Passage START
As the territory of Nebraska began to debate statehood, Miller, as a Democrat, took the anti-statehood position, with the primary objection being that statehood was more expensive and could not be acceptable economically. When statehood was voted in, Miller moved on, becoming a promoter of everything Nebraska.
When the Union Pacific Railroad began to investigate a site for its Missouri River bridge, Miller again pushed for Omaha over Child’s Point, even traveling to Washington, D.C., to lobby for his choice, which ultimately was adopted.
In the 1880s, Miller acquired a 460-acre tract in Ralston, which he named Seymour Park and where he built a mansion, though it stood for only a few years. Later, in the 1890s, he gave 25 acres of the subdivision to the Presbyterian Church for a Presbyterian theological seminary.
Other projects and accomplishments through the years included his organizing the 1st Nebraska Regiment; serving as an 1854 member of the Omaha Claim club, which insured property rights of members; incorporating the first, though short-lived, Nebraska Medical Society; serving as an agent for the Western Stage Co.; and furnishing the capital to establish Barkalow Bros. news agency and bookstore.
He also was among the first members of Masonic Capitol Lodge #3, was one of the incorporators of the Omaha Library Association, was president of the Nebraska State Historical Society in 1907 and president of the remarkably profitable Trans-Mississippi Exposition of 1898.
Still, the man who some called “the father of Omaha” and a “master of political strategy” was not without his detractors. He often did not side with fellow Democrats, such as J. Sterling Morton with whom he carried on a longstanding feud, and William Jennings Bryan, whom Miller said was a radical and not a true Democrat. Republican Edward Rosewater’s Omaha Bee was eloquently anti-Miller, calling him a “cotton speculator … eating-house keeper … dishonest, unscrupulous and an unprincipled money grabber.”
Still, Dr. George L. Miller, who died Aug. 8, 1920, was admired overwhelmingly by virtually all Omahans. His name lives on in Miller Park, Miller Elementary School and George Miller Parkway.
Passage END
## Assignment 1
In the George L. Miller passage, copy everything from "In the 1880s, Miller" down to "Presbyterian theological seminary.", swapping "Seymour Park" for "Seymour Place".
## Assignment 2
Answer these questions from the George L. Miller passage:
(a) How many acres did Miller give to the Presbyterian Church?
(b) In what year was Miller president of the Nebraska State Historical Society?
(c) On what date did Miller die?
The items that come next are drawn from a different source than the text above.
Material shown START
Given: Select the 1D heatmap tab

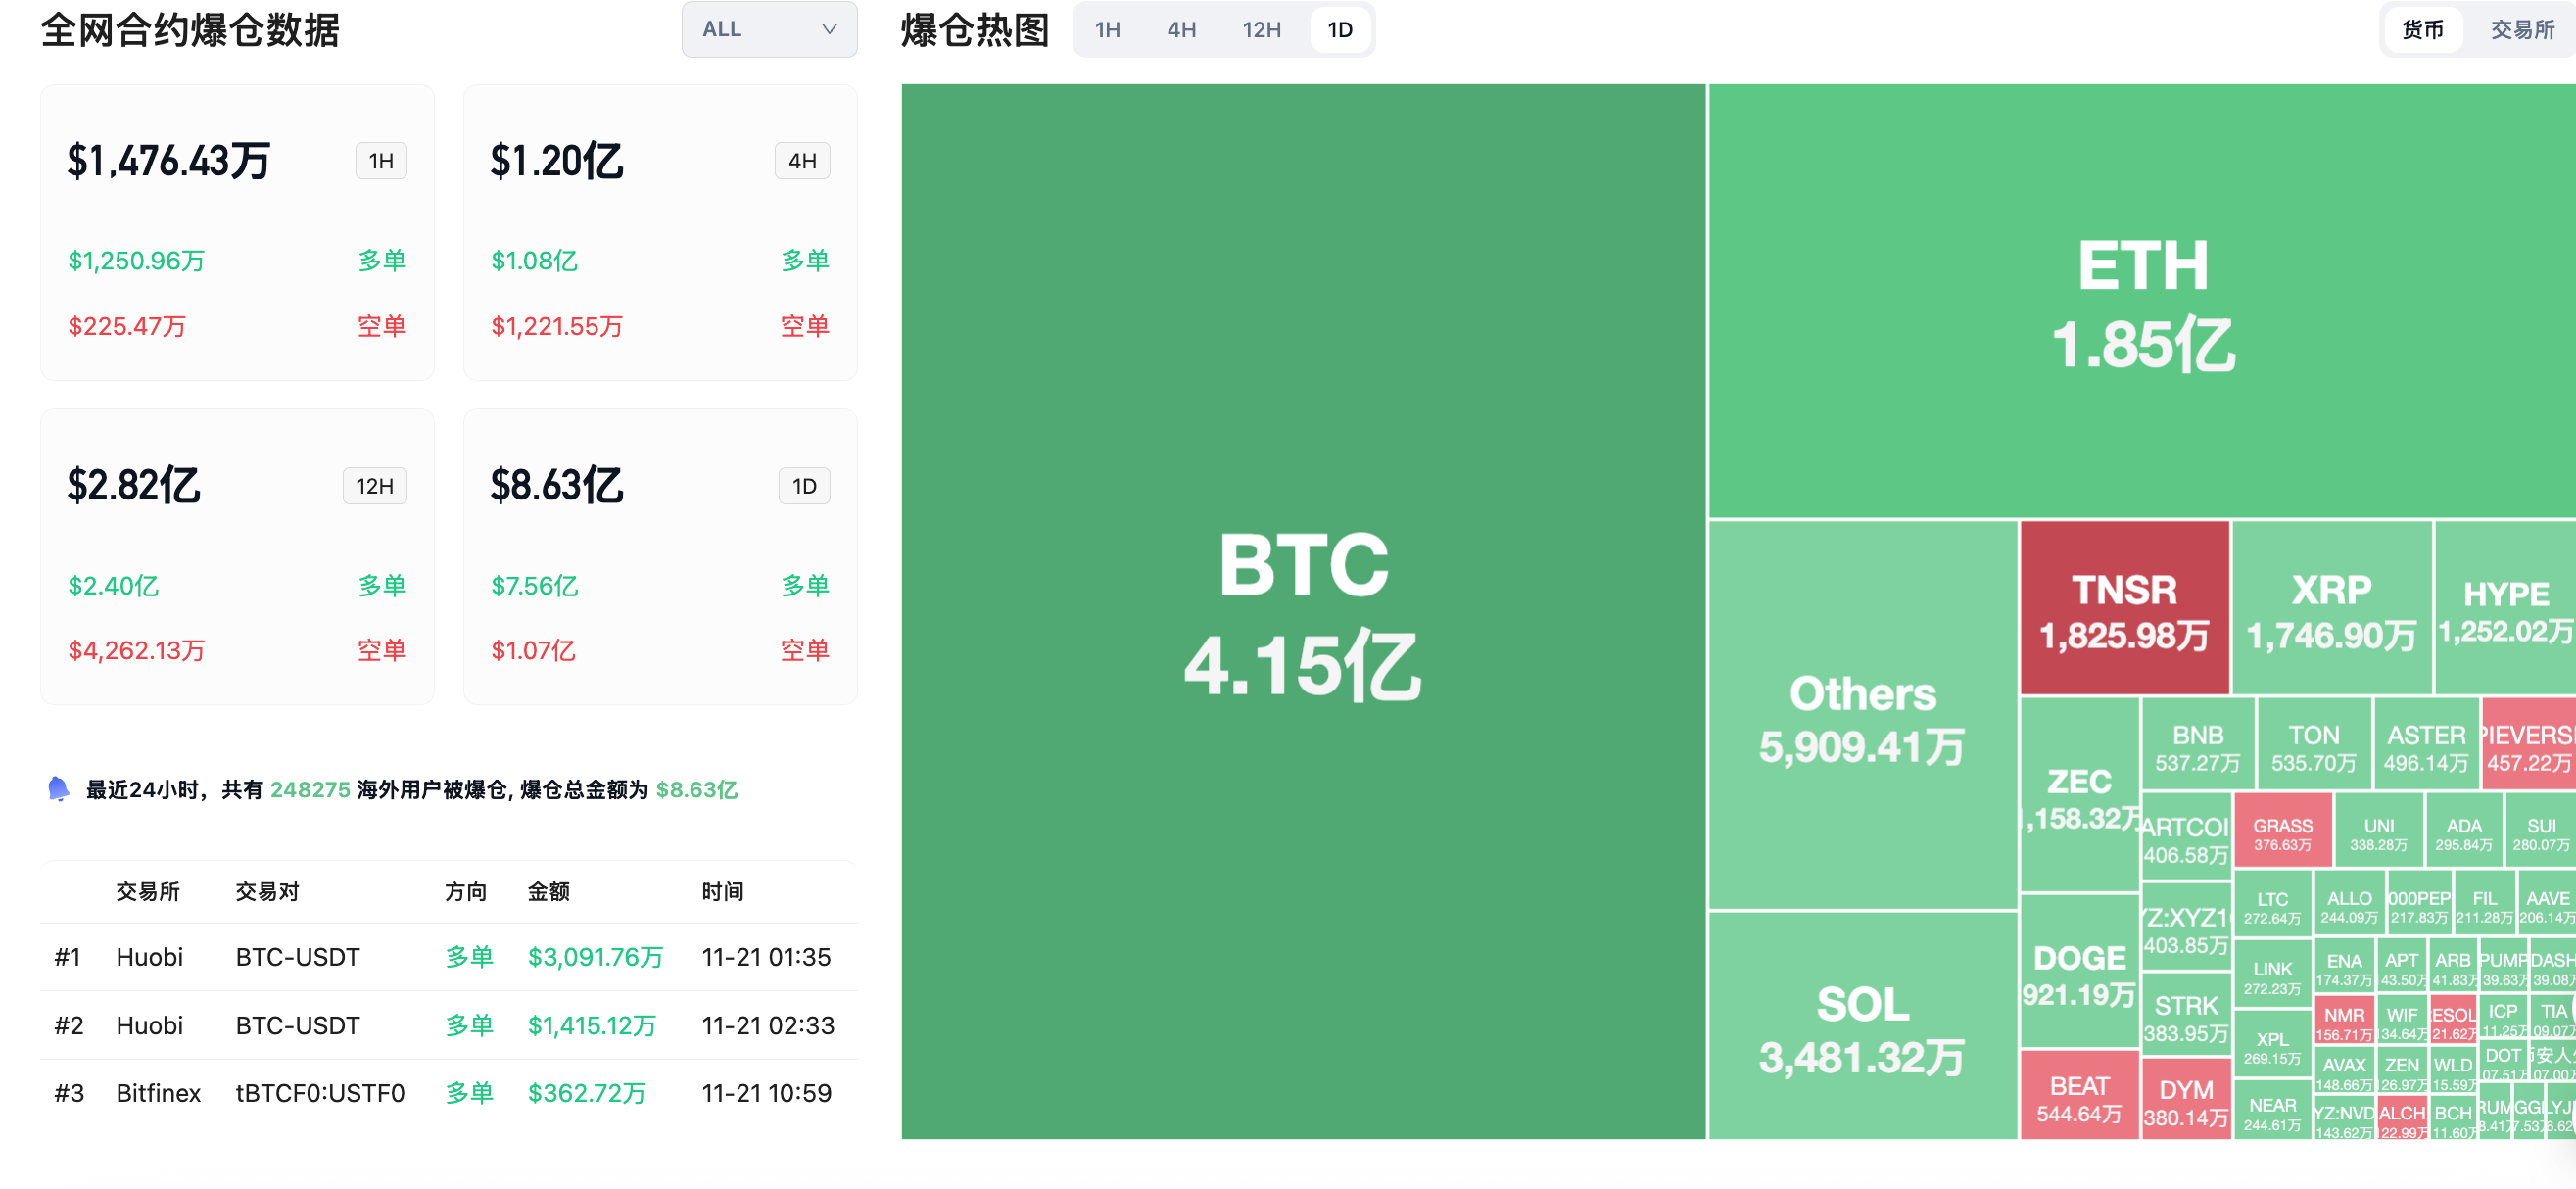Looking at the screenshot, I should tap(1340, 30).
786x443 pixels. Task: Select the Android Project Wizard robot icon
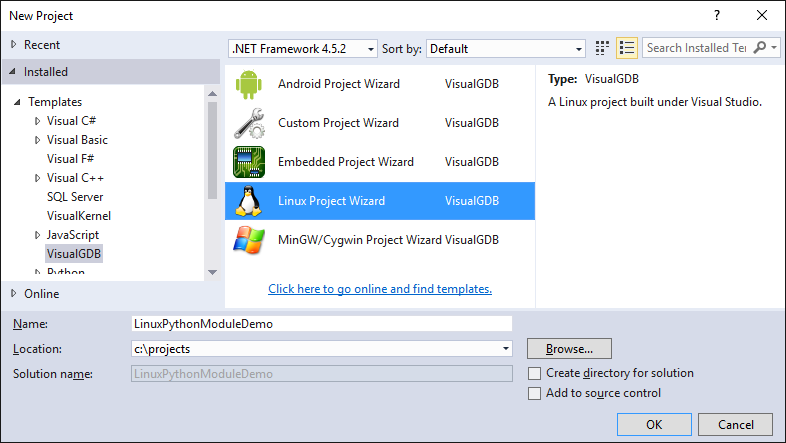[x=249, y=84]
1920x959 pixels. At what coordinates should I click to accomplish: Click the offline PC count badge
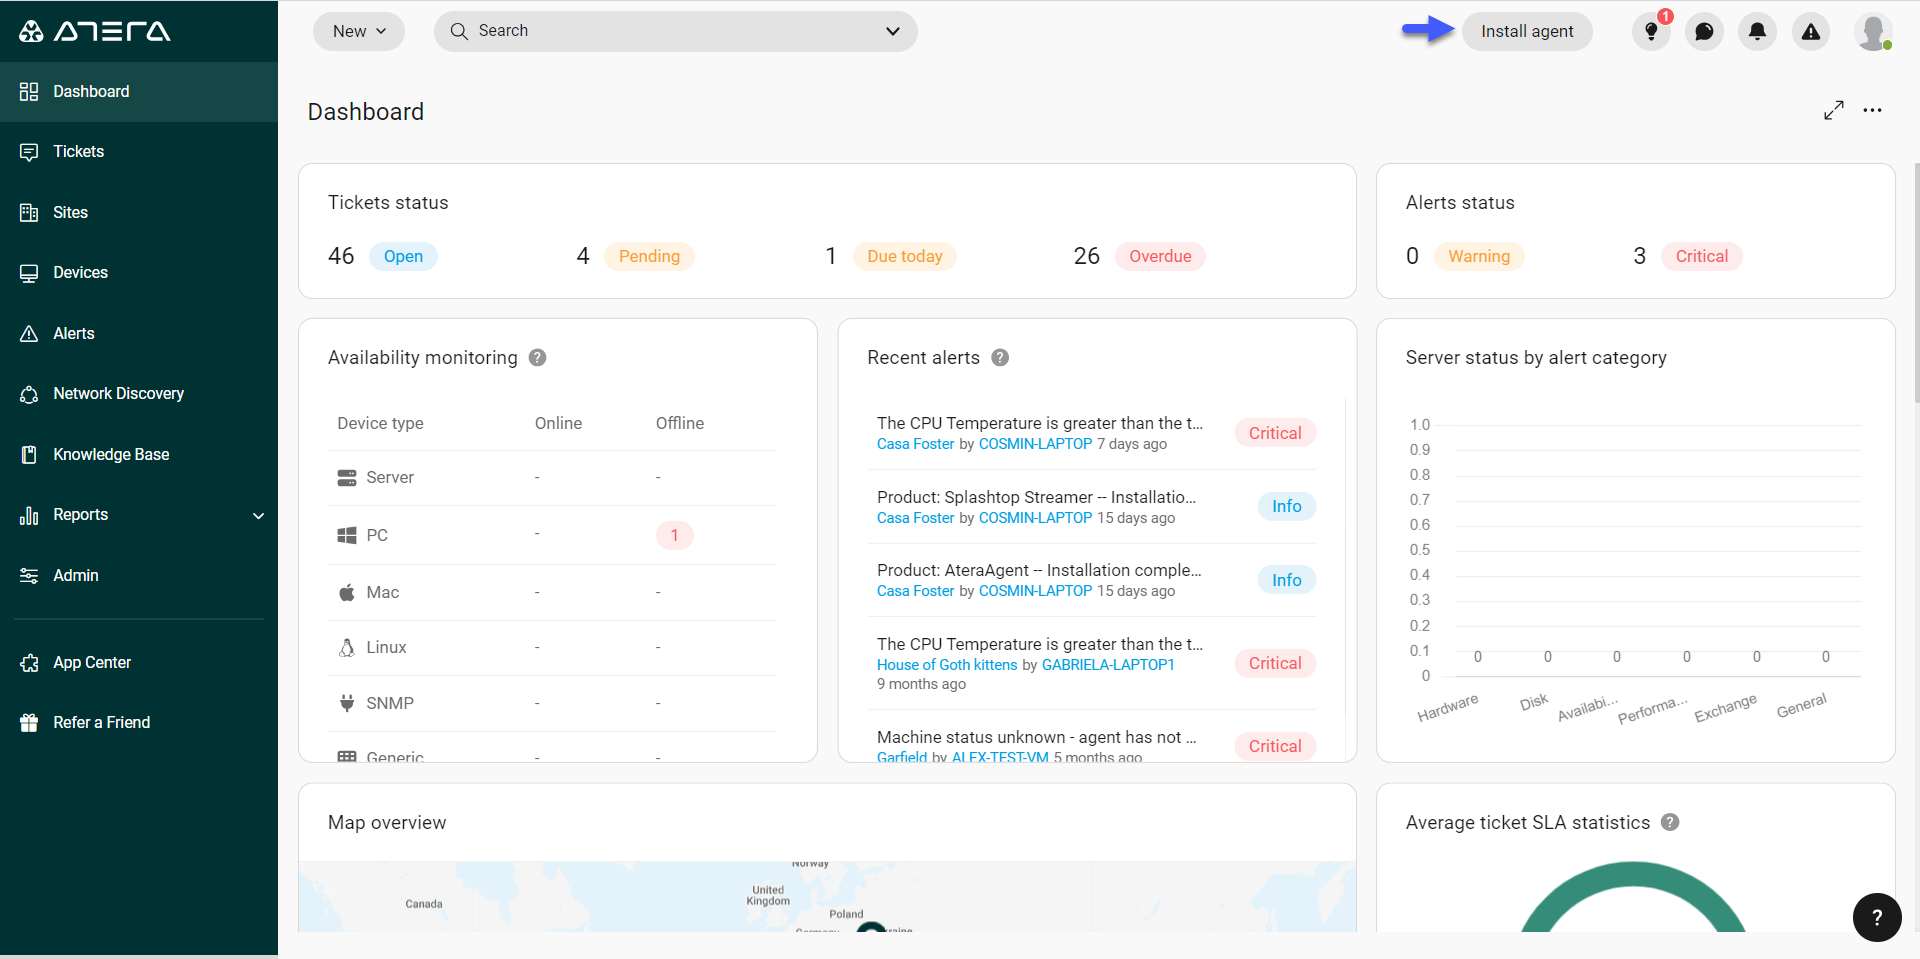coord(674,535)
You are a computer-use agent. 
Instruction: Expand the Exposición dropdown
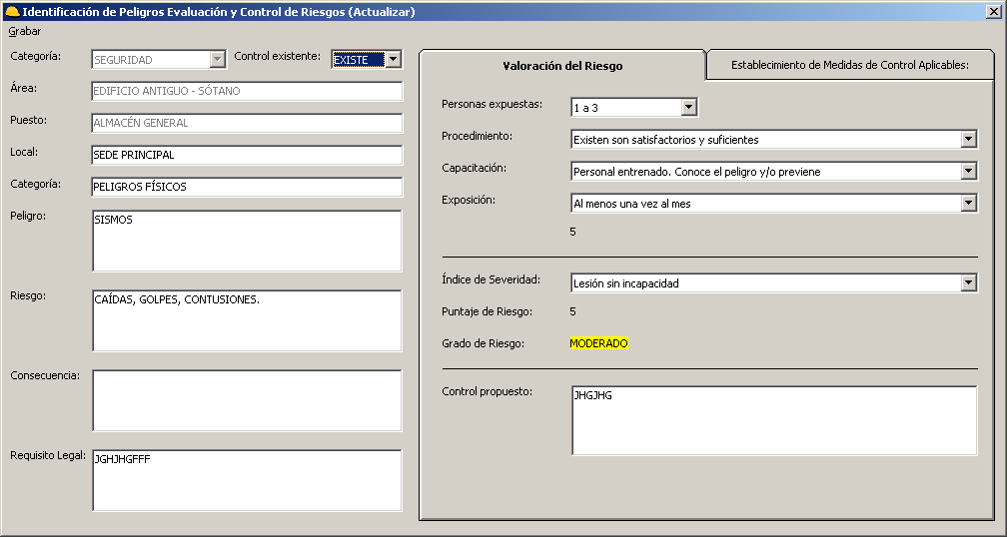click(968, 204)
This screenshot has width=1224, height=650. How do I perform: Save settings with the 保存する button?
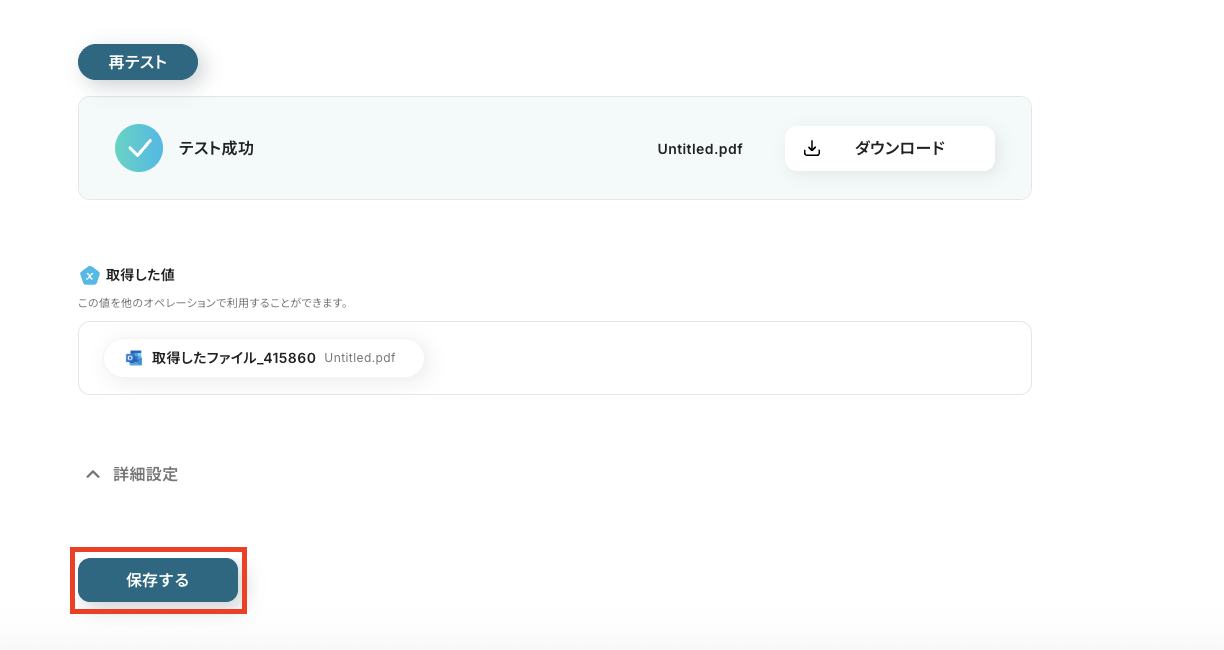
Material shown END
## Written answer 1
In the 1880s, Miller acquired a 460-acre tract in Ralston, which he named Seymour Place and where he built a mansion, though it stood for only a few years. Later, in the 1890s, he gave 25 acres of the subdivision to the Presbyterian Church for a Presbyterian theological seminary.

## Written answer 2
(a) 25 acres
(b) 1907
(c) Aug. 8, 1920